Dat blijkt uit een analyse van bureau ERAC. De belangrijkste EU-potten voor directe benutting van het geld voor decentrale overheden zijn het Europees Sociaal Fonds (ESF), het Europees Landbouwfonds voor Plattelandsontwikkeling (ELFPO) en Connecting Europe Facility (CEF).

Kennisinstellingen

De overheid blijkt lang niet de grootste ontvanger van het Brusselse geld te zijn. Van de 4,7 miljard euro die sinds 2014 naar Nederland is gevloeid, kwam het merendeel (45 procent) terecht bij kennis- en onderwijsinstellingen.

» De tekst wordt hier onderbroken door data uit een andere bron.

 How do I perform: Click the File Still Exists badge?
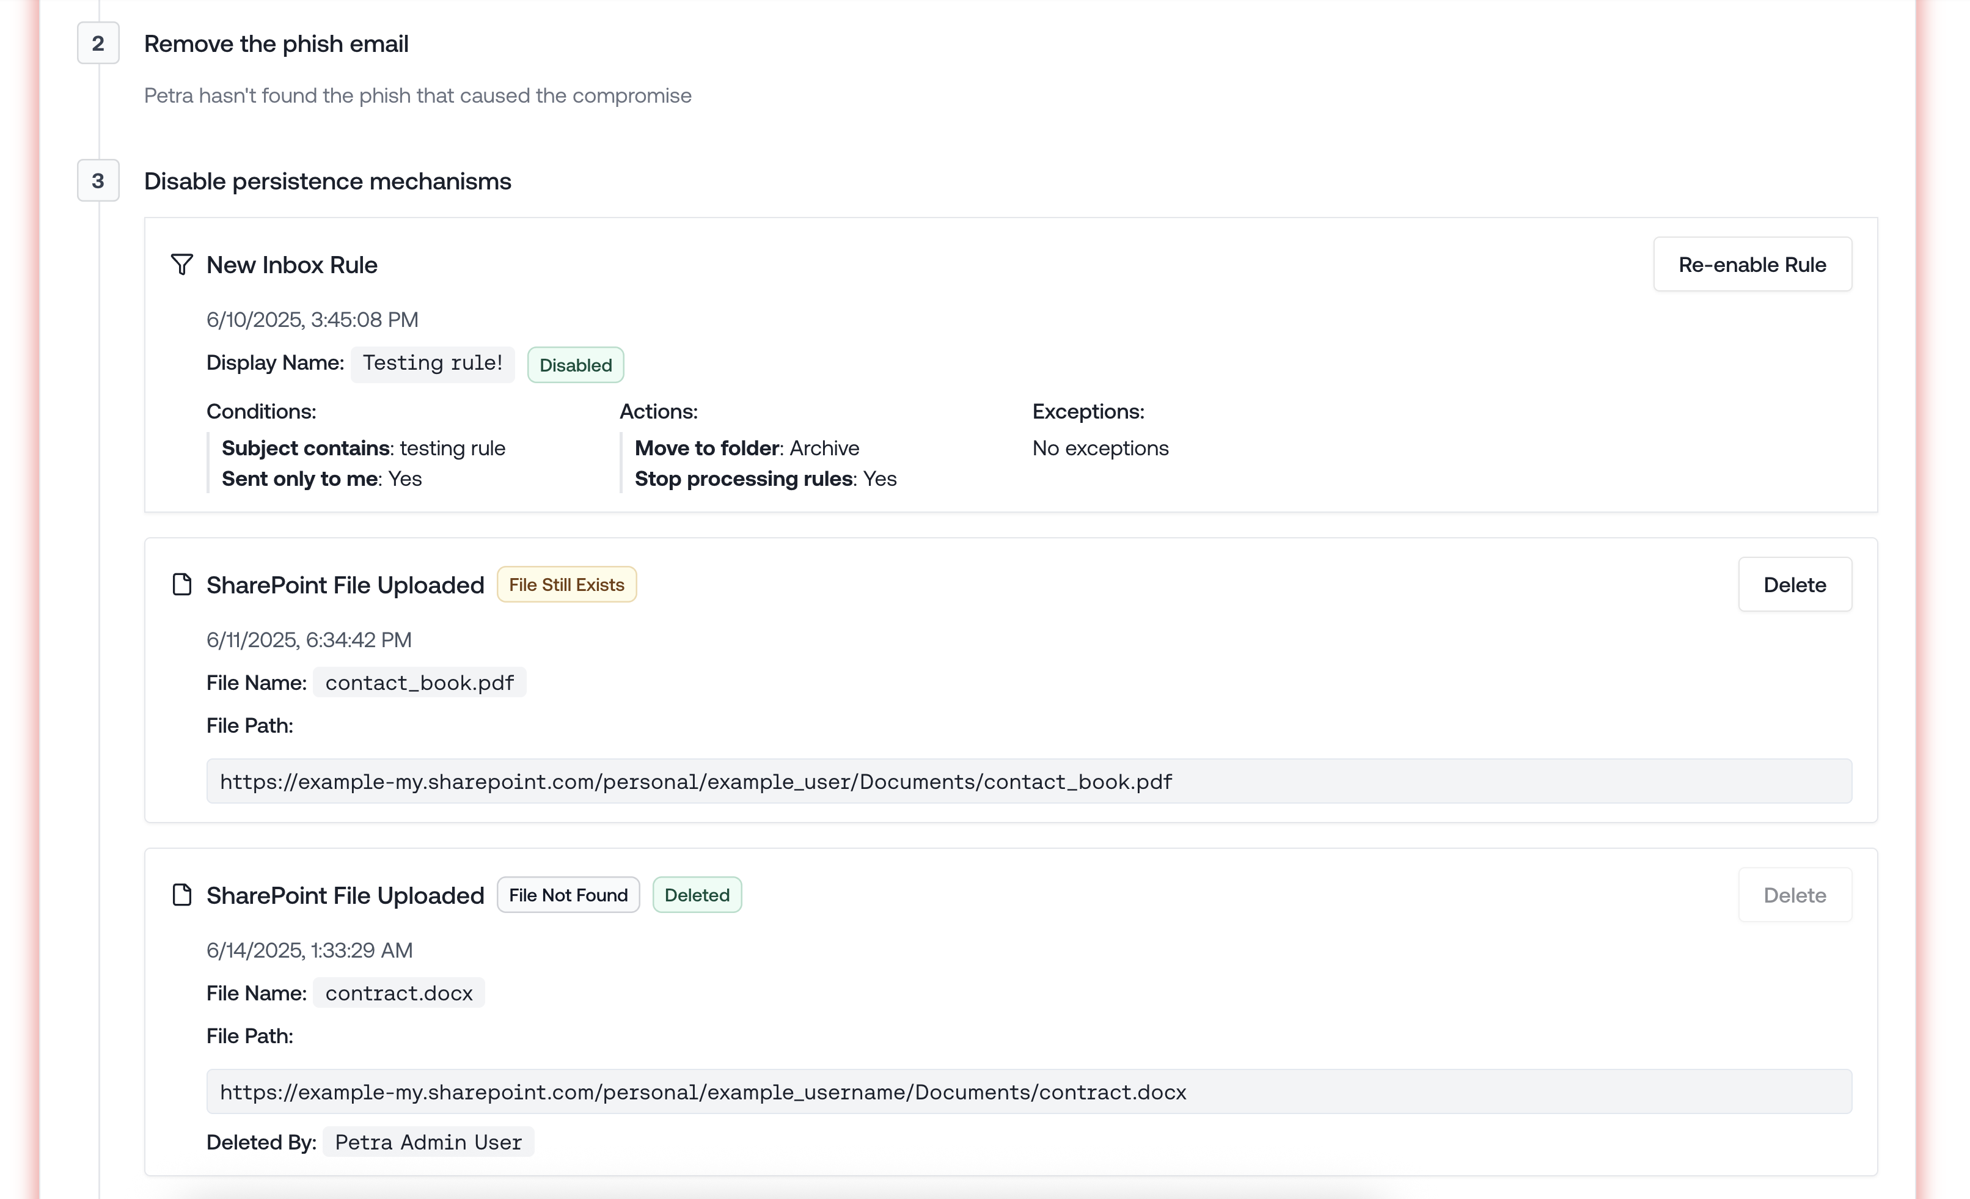(x=566, y=585)
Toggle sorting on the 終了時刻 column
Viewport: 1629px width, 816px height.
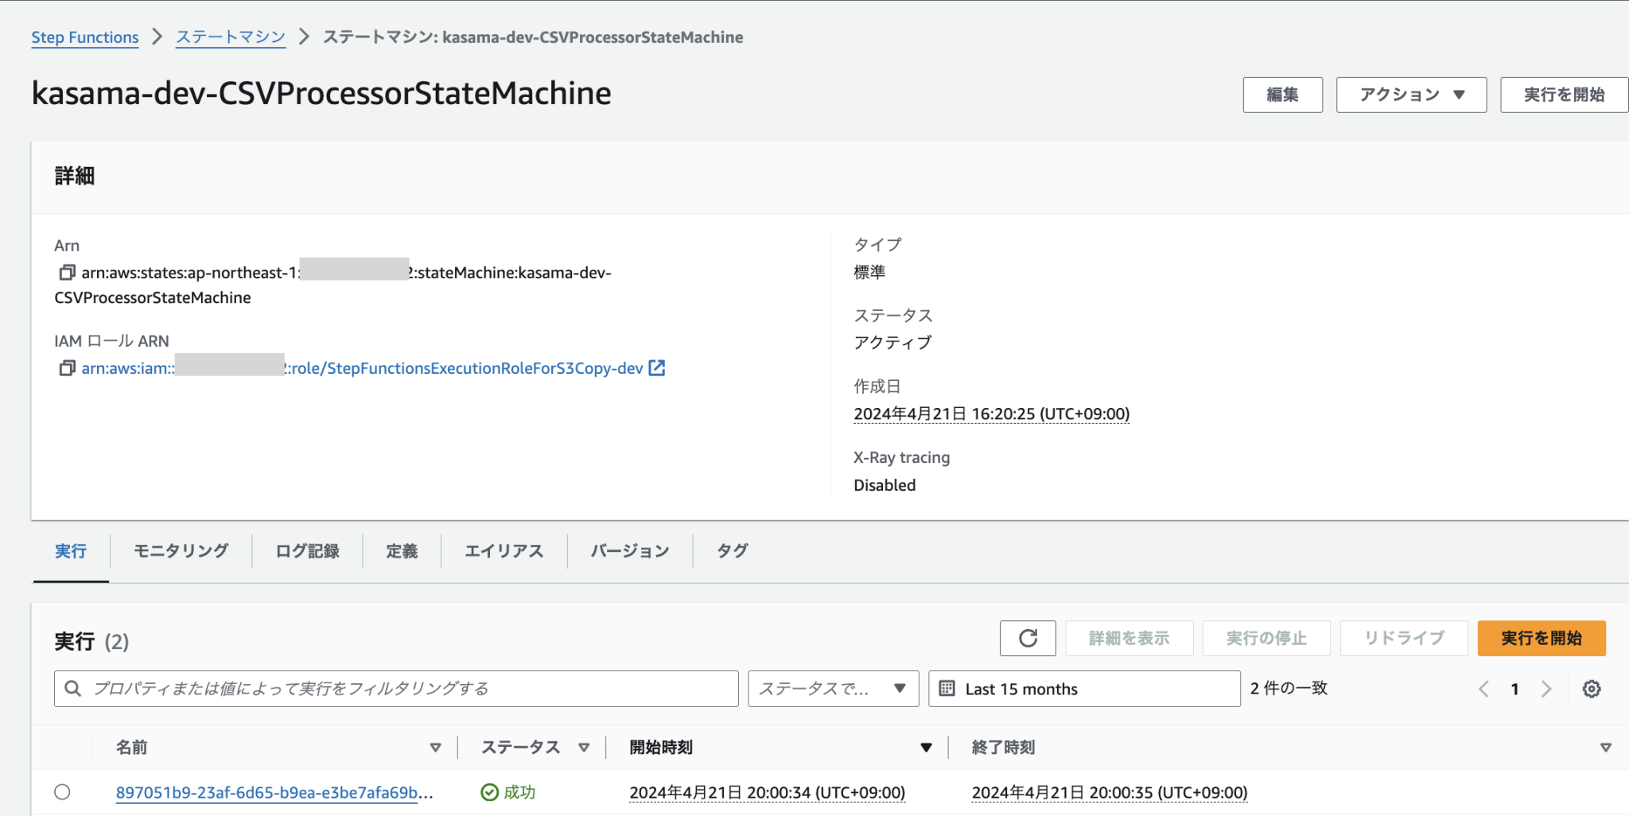1604,748
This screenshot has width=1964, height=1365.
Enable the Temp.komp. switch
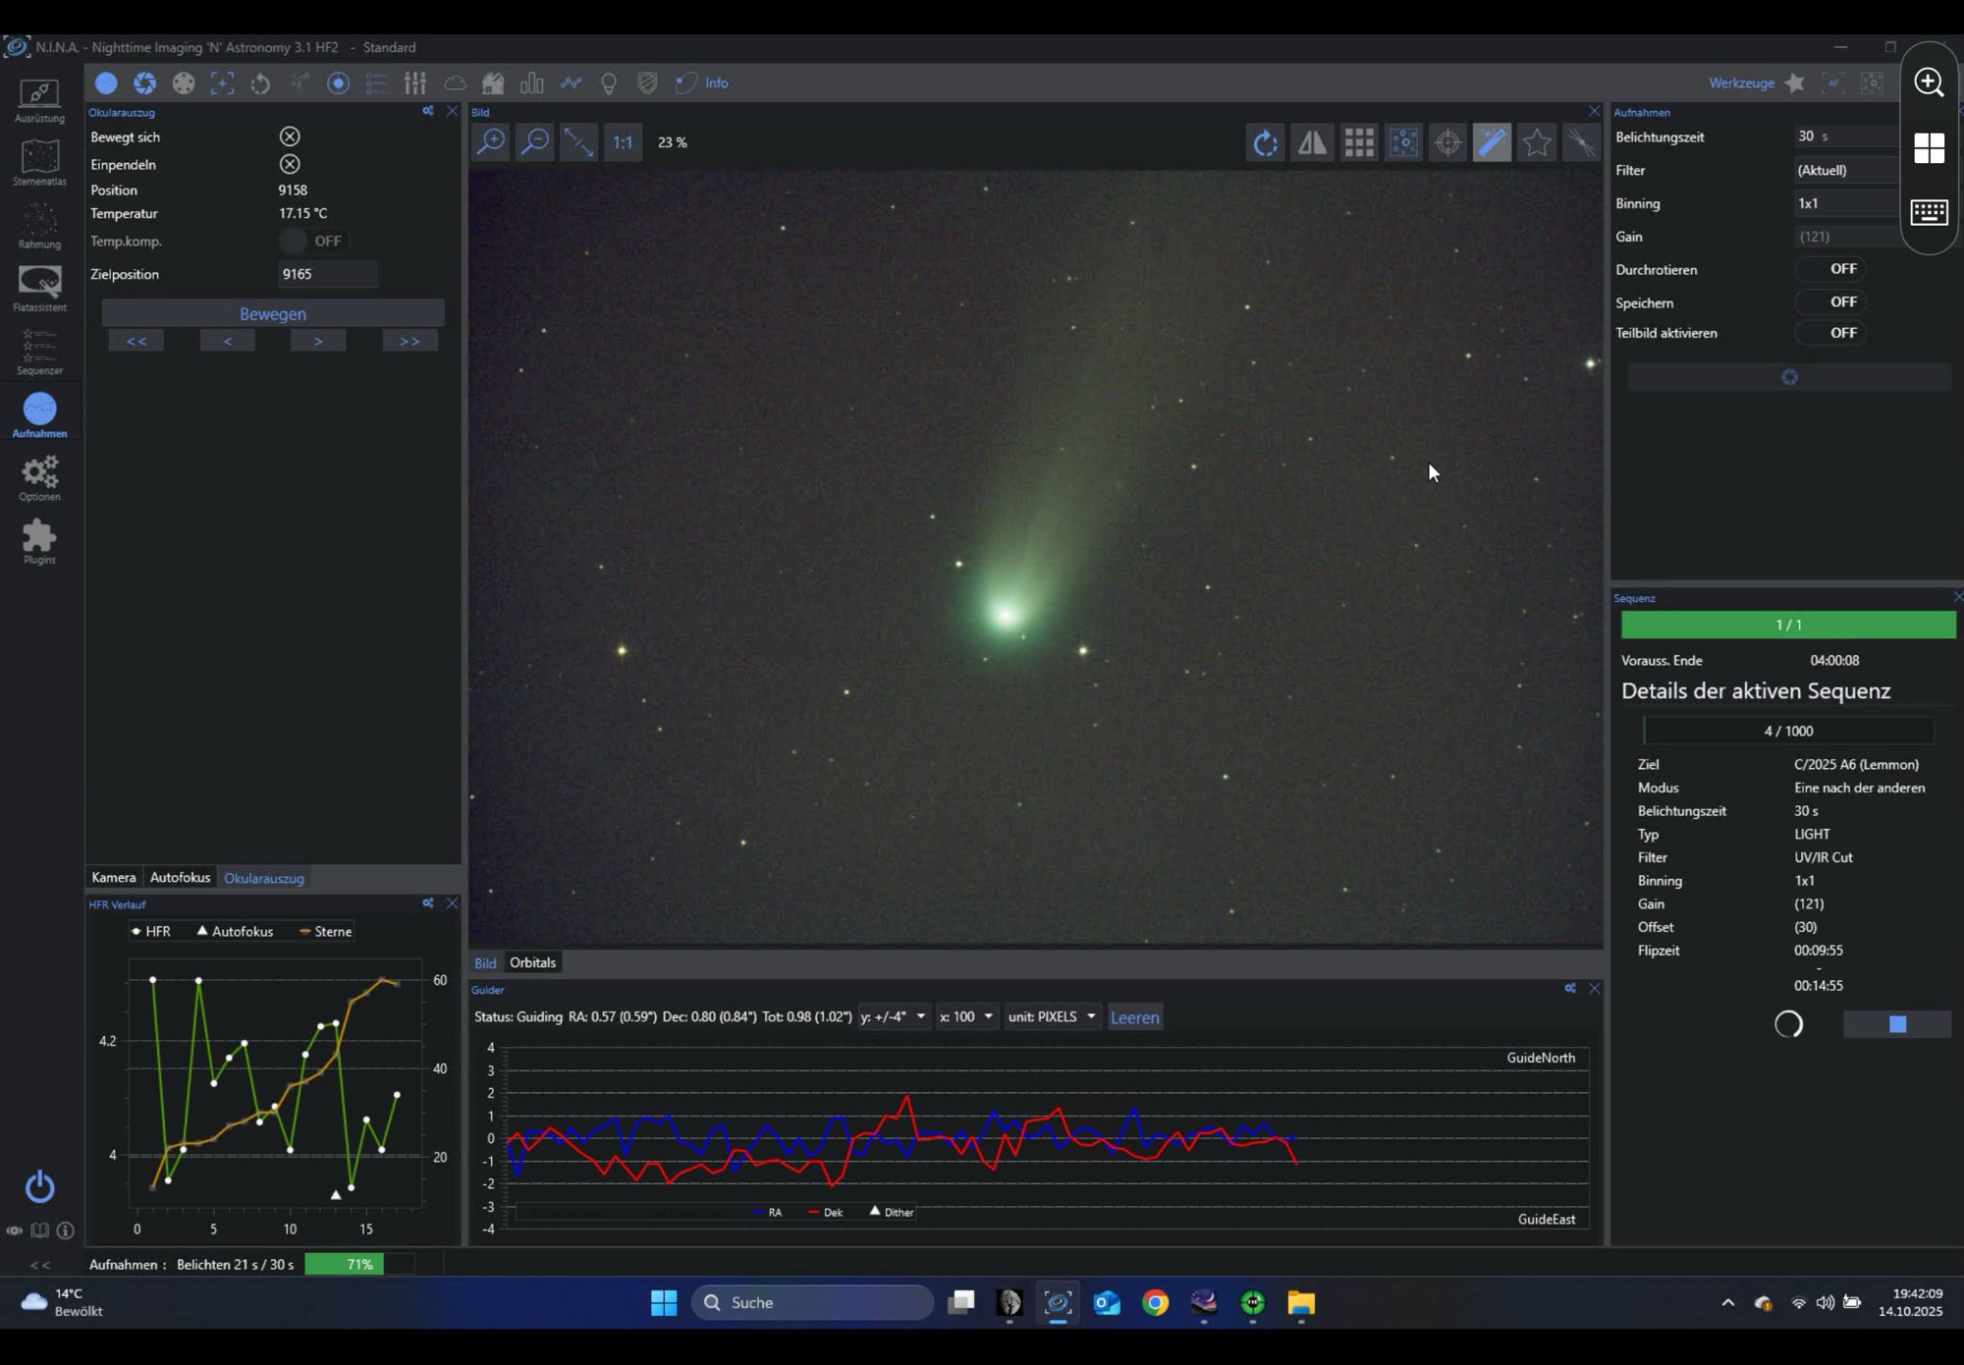click(x=312, y=241)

Zo’n 28 procent ging naar het bedrijfsleven en net iets meer dan een kwart naar de overheid. Binnen die overheid gaat het meeste EU-geld naar gemeenten, zo’n 29 procent.

Goede voorbereiding

Het gros van al het Europese geld – ruim 2,8 miljard euro, 59 procent van het totaal komt uit het Horizon 2020-programma met als hoofdbestemming kennis- en onderwijs. Uit de data-analyse blijkt heel duidelijk dat vooral wetenschappelijke onderwijsinstellingen ervan weten te profiteren: 95 procent gaat hun richting uit. Het hoger beroepsonderwijs komt er nauwelijks aan te pas. Dat is volgens ERAC-directeur Vincent Ketelaars deels een gevolg van ‘een minder goede voorbereiding’ aan hbo-zijde, deels van een sterk wo-gekleurde beoordeling in Brussel.

Nieuwe programmaperiode

In 2021 begint weliswaar de nieuwe programmaperiode, maar de huidige loopt nog tot 2023 door, dus er zijn nog kansen er gebruik van te maken. De ervaring leert dat het merendeel van de beschikbare Europese subsidiebedragen doorgaans in de eerste jaren wordt weggezet. Op zijn best loopt de teller voor Nederland volgens Ketelaars nog op tot 7 à 7,5 miljard euro.